◆ WORK REQUIRED: Once the line holding "Task: Open the grey NF-P12 redux fan image" is found in the listing below, write it out and each later line exactly, up to and including the one holding "Image resolution: width=1459".
━━━ PROVIDED DATA
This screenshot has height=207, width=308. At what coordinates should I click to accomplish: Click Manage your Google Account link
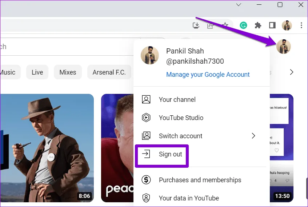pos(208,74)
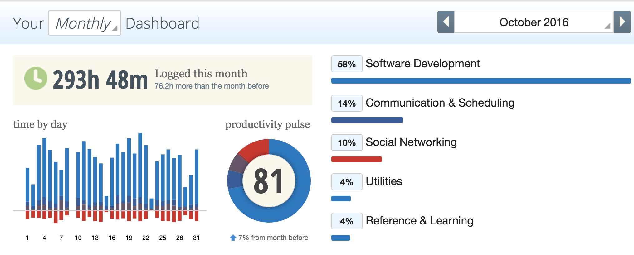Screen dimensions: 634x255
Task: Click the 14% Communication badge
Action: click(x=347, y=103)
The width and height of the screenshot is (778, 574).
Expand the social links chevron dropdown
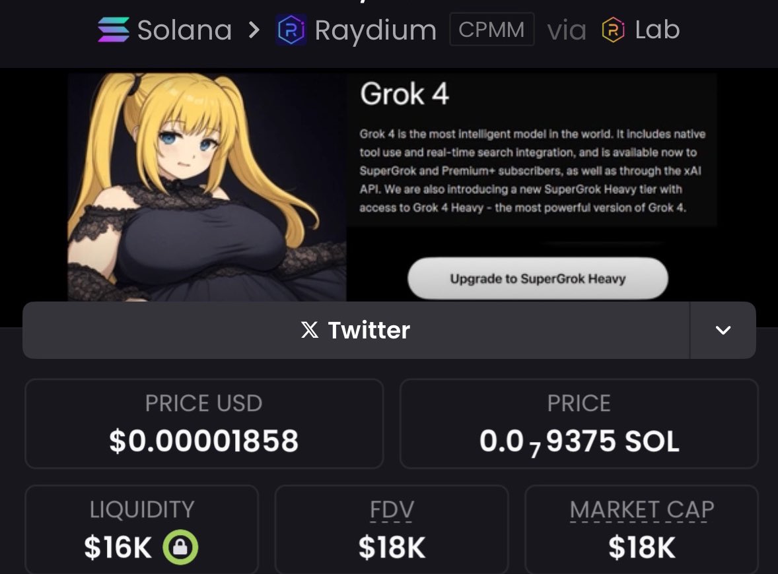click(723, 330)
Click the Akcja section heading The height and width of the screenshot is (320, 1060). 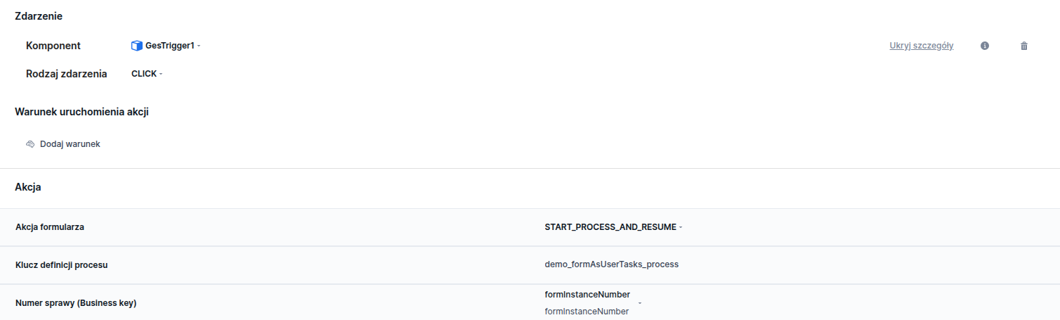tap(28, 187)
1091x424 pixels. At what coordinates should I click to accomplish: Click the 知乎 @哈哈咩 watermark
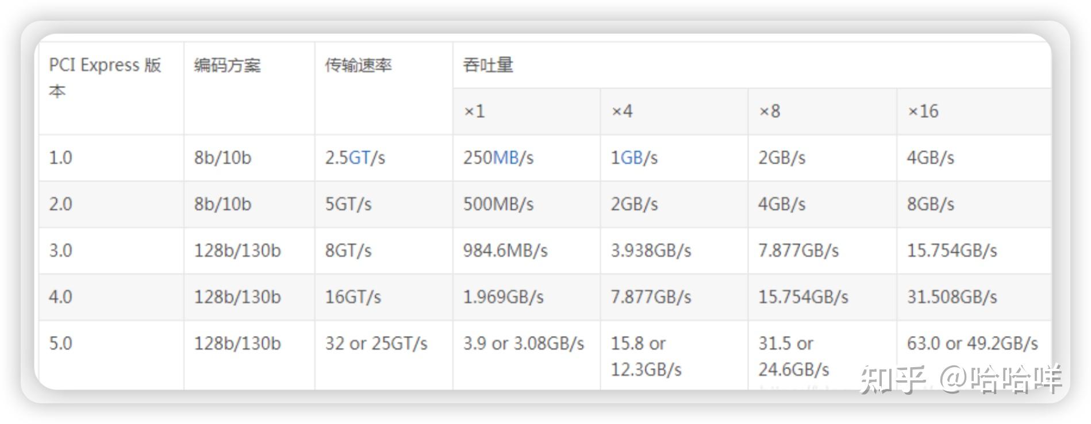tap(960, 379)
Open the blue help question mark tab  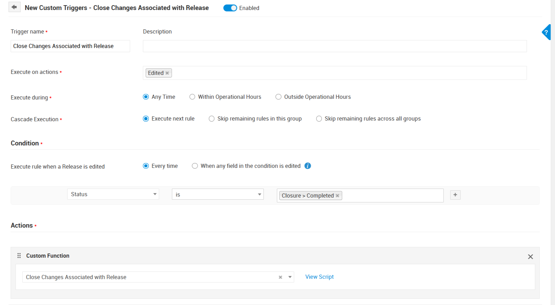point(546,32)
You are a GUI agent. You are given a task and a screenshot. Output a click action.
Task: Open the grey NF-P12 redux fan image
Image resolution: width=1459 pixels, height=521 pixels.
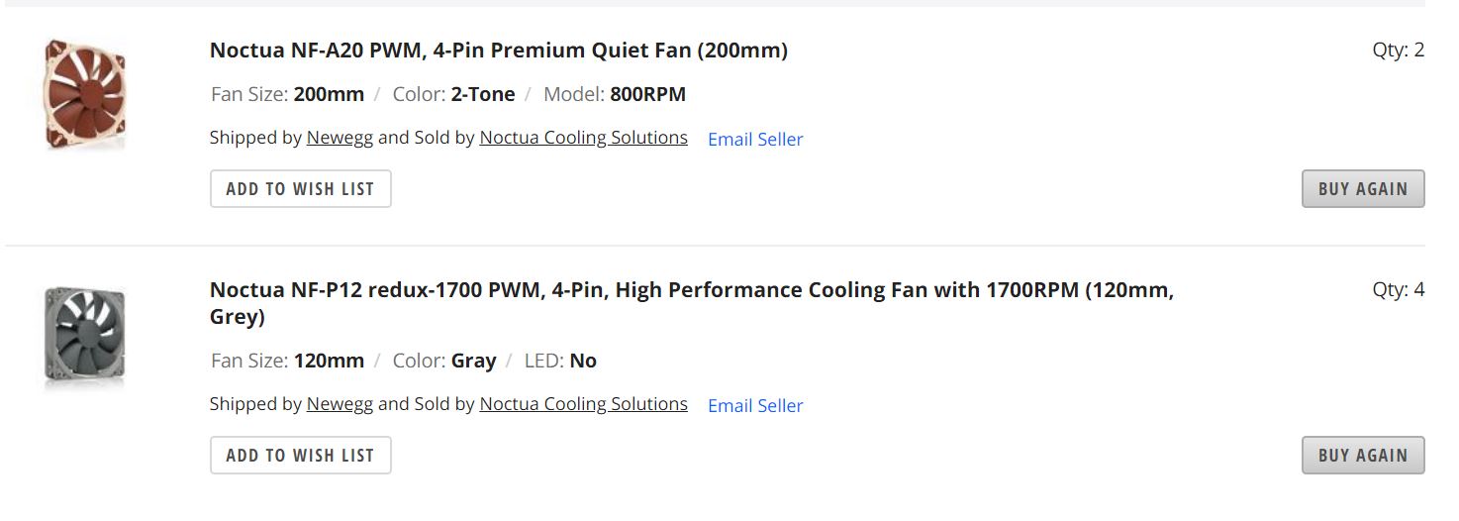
━━━━━━
━━━ PROVIDED DATA
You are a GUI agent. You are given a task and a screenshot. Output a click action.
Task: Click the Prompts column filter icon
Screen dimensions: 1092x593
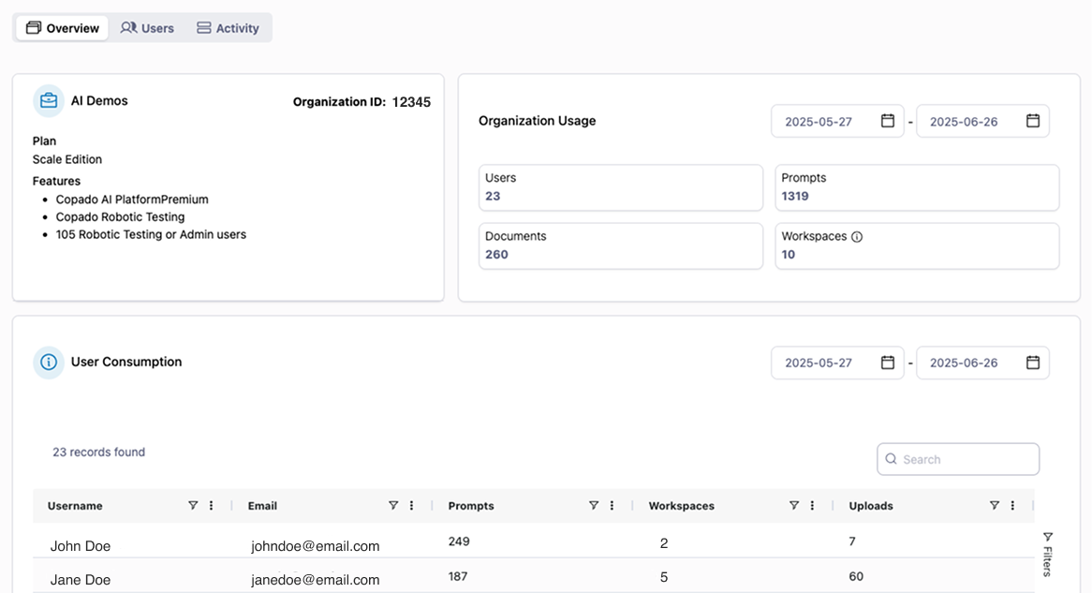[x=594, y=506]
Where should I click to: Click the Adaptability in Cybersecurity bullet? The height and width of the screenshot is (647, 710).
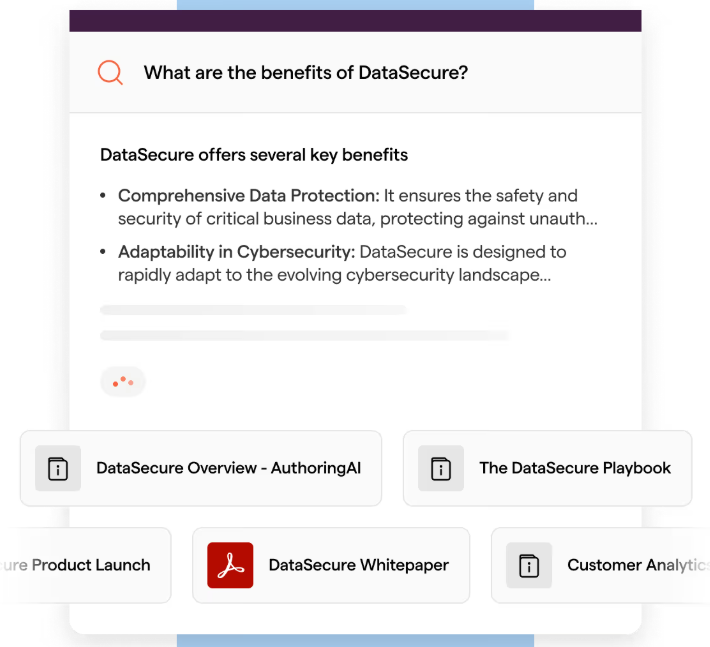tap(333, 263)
━━━━━━
◆ SOLUTION:
Task: Open the grey NF-P12 redux fan image
Image resolution: width=1459 pixels, height=521 pixels.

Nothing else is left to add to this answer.